Many courts have found that secured creditors may send informational statements to debtors after discharge. See In re Ramirez, 273 B.R. 620 (Bankr. C.D. Cal. 2002), aff’d, 280 B.R. 252 (C.D. Cal. 2002). Nevertheless, secured creditors are apprehensive about calling or otherwise contacting the debtor after the bankruptcy discharge when the debtor fails to make the contract payments. This concern should diminish in light of the case of In re Garske, 287 B.R. 537 (9th Cir. BAP 2002), where the Ninth Circuit BAP upheld the bankruptcy court’s decision that a secured creditor’s contacts with the debtor subsequent to discharge did not violate the discharge injunction under Section 524(a)(2).1
In In re Garske, the debtor filed chapter 7. Section 521 of the Bankruptcy Code requires a debtor to either (1) surrender the collateral, (2) redeem the collateral, or (3) reaffirm the debt. Nevertheless, some jurisdictions (like California in this case) allow the debtor to retain the collateral and continue making payments without reaffirming.

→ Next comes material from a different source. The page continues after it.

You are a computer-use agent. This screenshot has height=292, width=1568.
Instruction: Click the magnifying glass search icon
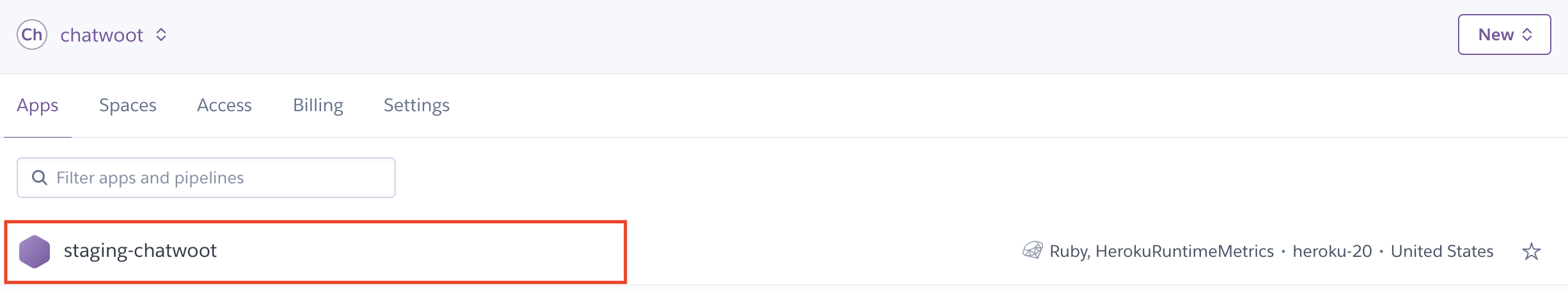click(40, 178)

This is widely known as the “ride through” option. With regard to her car loan with Arcadia Financial, the debtor selected the “ride through” option.
After receiving her discharge, the debtor made monthly payments to Arcadia Financial, but consistently fell 2 to 3 months delinquent on her account. As a result, Arcadia Financial contacted the debtor via letters and phone calls to determine whether the debtor intended to retain the collateral, or intended to surrender the collateral. Since the debtor intended to keep the car and Arcadia Financial retained a lien, Arcadia Financial requested that the debtor voluntarily make the regular monthly contract payments on time in order to retain the collateral.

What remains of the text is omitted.